Why it’s dangerous: You’re assuming the conditions that created your edge will always exist.

How to fix it:

  • Use complete historical datasets, not just what exists now
  • Include “dead” assets in portfolio-level testing
  • Simulate volatility regimes, liquidity drops, and spreads increasing

Other Biases to Watch For

Bias TypeDescriptionFix
Selection biasOnly testing your “favorite” tradesInclude every trade in your data sample
Cherry pickingManually excluding ugly outcomesLog every result, good or bad
Optimism biasAssuming you’ll always get filled at ideal pricesSimulate slippage and order book depth realistically
Anchoring biasRefusing to retest or abandon old systemsLet data guide decisions, not nostalgia

Best Practices for Honest Backtesting

1. Use realistic assumptions

  • Include fees, spread, and slippage
  • Account for execution delay (e.g. not entering at candle close)
  • Simulate partial fills for large size

2. Separate in-sample and out-of-sample periods

  • Train your strategy on one period
  • Validate it on a completely different one → If performance holds across both: more robust

3. Keep your strategy as simple as possible

“A system is only as good as its worst assumption.”

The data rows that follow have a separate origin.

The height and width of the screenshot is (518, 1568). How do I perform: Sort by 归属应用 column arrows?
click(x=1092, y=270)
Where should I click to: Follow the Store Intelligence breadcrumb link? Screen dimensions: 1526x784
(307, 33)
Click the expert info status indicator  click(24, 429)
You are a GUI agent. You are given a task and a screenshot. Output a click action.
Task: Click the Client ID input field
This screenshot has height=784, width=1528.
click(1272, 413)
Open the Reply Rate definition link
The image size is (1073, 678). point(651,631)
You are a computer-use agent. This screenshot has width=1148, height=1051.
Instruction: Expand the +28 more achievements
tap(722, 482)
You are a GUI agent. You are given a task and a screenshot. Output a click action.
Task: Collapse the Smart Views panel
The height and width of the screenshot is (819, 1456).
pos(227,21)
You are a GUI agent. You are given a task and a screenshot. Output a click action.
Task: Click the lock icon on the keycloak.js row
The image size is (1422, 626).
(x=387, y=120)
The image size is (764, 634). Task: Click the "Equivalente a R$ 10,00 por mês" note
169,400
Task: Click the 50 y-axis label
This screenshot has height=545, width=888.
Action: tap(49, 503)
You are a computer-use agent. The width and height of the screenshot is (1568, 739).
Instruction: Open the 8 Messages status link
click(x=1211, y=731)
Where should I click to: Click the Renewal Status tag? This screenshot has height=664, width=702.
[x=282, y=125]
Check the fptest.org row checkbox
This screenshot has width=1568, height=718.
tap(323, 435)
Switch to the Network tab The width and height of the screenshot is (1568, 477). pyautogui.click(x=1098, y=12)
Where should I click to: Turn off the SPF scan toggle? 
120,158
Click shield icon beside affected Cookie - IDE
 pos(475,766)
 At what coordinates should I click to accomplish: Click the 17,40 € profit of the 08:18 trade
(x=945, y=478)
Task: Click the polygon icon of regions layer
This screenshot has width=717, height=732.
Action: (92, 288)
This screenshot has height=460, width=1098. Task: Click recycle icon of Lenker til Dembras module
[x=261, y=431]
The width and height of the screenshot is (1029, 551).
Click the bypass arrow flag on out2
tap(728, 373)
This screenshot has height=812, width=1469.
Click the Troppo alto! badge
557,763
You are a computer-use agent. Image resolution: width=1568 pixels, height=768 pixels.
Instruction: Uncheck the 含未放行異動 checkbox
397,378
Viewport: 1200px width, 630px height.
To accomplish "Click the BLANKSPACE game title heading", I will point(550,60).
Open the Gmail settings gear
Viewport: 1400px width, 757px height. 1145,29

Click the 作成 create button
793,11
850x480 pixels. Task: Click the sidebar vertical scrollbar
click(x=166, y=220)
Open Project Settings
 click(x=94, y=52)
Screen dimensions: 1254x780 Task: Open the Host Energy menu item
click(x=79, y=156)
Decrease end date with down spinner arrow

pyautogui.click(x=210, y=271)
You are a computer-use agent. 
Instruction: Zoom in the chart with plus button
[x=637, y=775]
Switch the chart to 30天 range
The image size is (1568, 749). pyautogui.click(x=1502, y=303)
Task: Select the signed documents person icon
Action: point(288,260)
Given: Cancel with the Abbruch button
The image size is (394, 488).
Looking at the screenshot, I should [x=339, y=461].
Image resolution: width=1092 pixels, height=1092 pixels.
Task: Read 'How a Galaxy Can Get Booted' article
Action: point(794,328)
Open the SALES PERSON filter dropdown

Fewer moving parts = less overfitting risk The simpler it is, the easier it is to test, improve, and trust


Final Thought

Most failed traders didn’t skip testing. They trusted flawed testing.

Your system’s performance is only as reliable as the integrity of your backtest.

Don’t fall in love with the curve. Fall in love with clean process, honest data, and stress-tested logic.